Has anyone ever told you, “It takes money to make money”?
That’s not exactly right.
Steve Siebold, the author of “How Rich People Think” and a self-made multimillionaire who spent nearly three decades interviewing over 1,000 extremely wealthy people, has isolated a handful of financial phrases that seem like common wisdom, but are in fact misguided, ineffective, or just plain wrong.
Read on to find out which of this well-worn advice you shouldn’t be following.
1. It takes money to make money.
“This phrase is limiting at best and destructive at worst,” says Siebold. “The truth is you have to have great ideas that solve problems to make money. If you do, you will attract money like a magnet.

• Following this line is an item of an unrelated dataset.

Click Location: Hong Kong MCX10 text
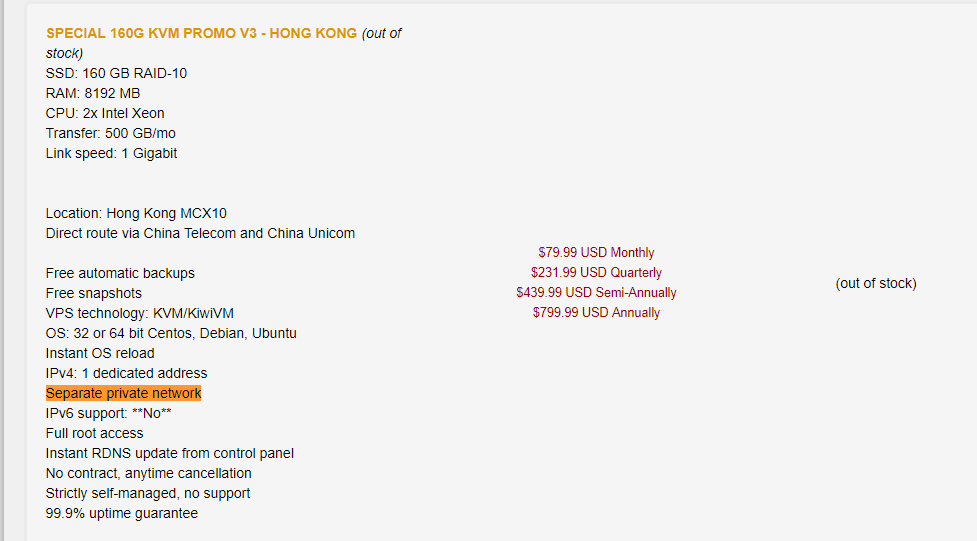(x=136, y=213)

Wealthy investors are always on the lookout for the next big investment they can sink their teeth into.”
2. Money doesn’t grow on trees.
“This belief sets people up to believe money is scarce and difficult to earn, instead of seeing money as abundant,” explains Siebold. He says that we should consider earning our own “as easy as solving a problem through persistent, creative thought.”
3. Another day, another dollar.
“The masses trade time for money,” says Siebold. “This creates the belief that making money is a linear process directly connected to time.” But, he continues, earning a lot of money requires breaking out of the linear mindset — not simply working more hours.
4. Money is the root of all evil.
“The real saying is actually ‘the love’ of money is the root of all evil, but it has been misquoted for centuries that most people believe money itself is the root of all evil,” clarifies Siebold. “Decide to be proud of your ambition, and ignore people who tell you that wanting to be rich is wrong.”
5. A penny saved is a penny earned.
“Saving in itself is not bad, but the masses are so focused on clipping coupons and living frugally that they miss major opportunities,” Siebold explains. “People must reject this nickel-and-dime thinking and focus their mental energy where it belongs: on the big money.”
6. Selfishness is a virtue.
“The masses are programmed from an early age to put the needs of others before their own,” says Siebold. “While this sounds like a spirit-driven, high-level philosophy, it’s the worst advice you can get when it comes to money. In order to make a lot of money, there is a period of time in the beginning of the wealth-building process where you must focus on yourself and your business in order to make it at an uncommon level.” Once you acquire wealth, he says, then you can focus on the needs of others.
7. More money, more problems.
“This is another excuse the middle class uses to justify being broke,” Siebold explains. “It’s as if they’re looking for a reason to avoid success by making it seem unattractive. The truth is the more money you have, the more control you have over every aspect of your life, and the fewer problems you have to personally address. While the masses are staying up at night worrying about their problems, millionaires are fast asleep knowing everything will be taken care of.”